In three years, when all the provisions of the contracts are in place, the hard-fought concessions wrung from the unions will save Kern County 0.6 percent of its general fund annually -- $4.06 million of a $669 million spending plan.
The county maintains a "rainy-day" reserve fund that is more than 10 times as large.
Savings from the deal would have been $12.6 million but, to seal the deal, supervisors had to give out $8.59 million in annual pay raises.
And the county will actually lose money -- $843,250 a year -- on two of the deals because the raises offered to firefighters and deputy district attorneys were larger than the cash value of their retirement contributions and health care premium payments.
When contract battles began two years ago, supervisors were adamantly opposed to any pay changes.
"They went for two years unwilling to budge," said Chuck Waide, regional director of the Service Employees International Union, Local 521. "Everything we proposed was a flat no. We ran into a stone wall every time we went to the negotiating table."
Suddenly supervisors gave in, he said. He still doesn't understand it.
"The county is still strapped financially," Scrivner said. "However (things) are better than they were, so I felt that a small cost-of-living increase was justified."
But $4.06 million is, Supervisor Jon McQuiston said, still "a large amount of money."
Of course, McQuiston said, $12.6 million would be more but the pay raises were given out, "in order, at the end, to get an agreement with the bargaining unit(s) and avoid confrontation."
Supervisors say the real plus for county taxpayers will come from the shift to a new, lower retirement formula for firefighters and sheriff's deputies hired in the future.

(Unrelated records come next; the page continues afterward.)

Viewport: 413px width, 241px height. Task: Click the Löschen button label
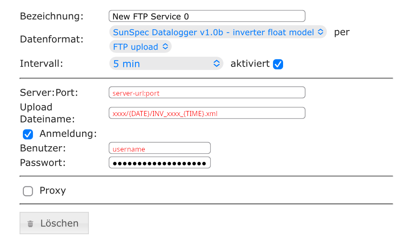[x=59, y=223]
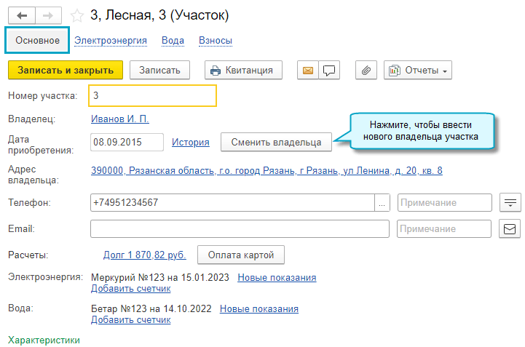Click the phone field ellipsis button
The image size is (525, 347).
[382, 203]
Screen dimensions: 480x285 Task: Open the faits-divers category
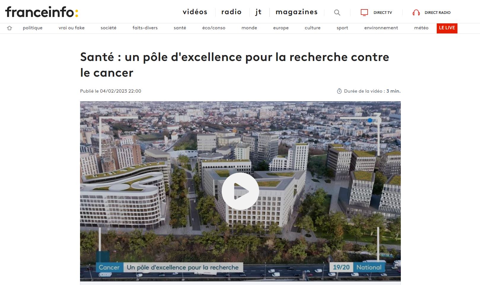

It will take nearly a decade for there to be enough of those workers for the county to notice any substantial financial benefit from the lower-retirement formula, county budget officials said.
But "I think we'll look back on it at some point and time and see it as a great positive," said retiring Supervisor Jon McQuiston.
New employees will be paid, in retirement, 2 percent of their final annual pay for every year that they work for the county. They will be able to retire at a minimum age of 50 years old.
But under the new deal, if they stay for five more years -- until age 55 -- they can increase the "2 percent" portion of that calculation to "2.7 percent" -- just a bit shy of the "3 percent" value in place for current employees.
New employees who spend 30 years with the county can boost their annual pension payment from 60 percent of annual salary to 81 percent.
Scrivner said what happens in those five years is where the cash value to the county comes in.
"That's an extra five years where the county is paying in and they are paying in," he said, adding the county will also benefit by retaining the expertise those workers build up during their careers.
But while the value of the deal for the county is modest, everyone involved acknowledges that the impact of concessions on many senior county employees will be substantial.
Those who don't currently pay into the health care and pension systems will see pay cuts of 10 to 20 percent, according to a union analysis of state data.
Those workers who are old enough to retire have already taken action to do so. A total of 78 workers recently applied for retirement, a 16 percent jump from the same period in 2011.
The number of retirements scheduled to be effective in the first three months of 2012 -- 201 as of Thursday -- jumped 45.6 percent from the same period in 2010, when contract negotiations started.
Scrivner said that is a natural result of the baby-boomer generation reaching retirement age.
But Kern County Sheriff's Department Commander Bart Camps, who represents mid-management leaders in the Sheriff's Department, disagrees.
"Those older members who weren't paying, they're walking out the door. For the next three years they're walking out the door," Camps said.